Data listing START

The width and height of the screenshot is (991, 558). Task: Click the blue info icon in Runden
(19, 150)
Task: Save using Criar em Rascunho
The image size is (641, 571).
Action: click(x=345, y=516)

Data listing END

-- Goal of the exercise --
Exact copies of all the records are to be printed.

-- Answer to this task --
The width and height of the screenshot is (991, 558). Task: Click the blue info icon in Runden
(19, 150)
Task: Save using Criar em Rascunho
The image size is (641, 571).
Action: click(x=345, y=516)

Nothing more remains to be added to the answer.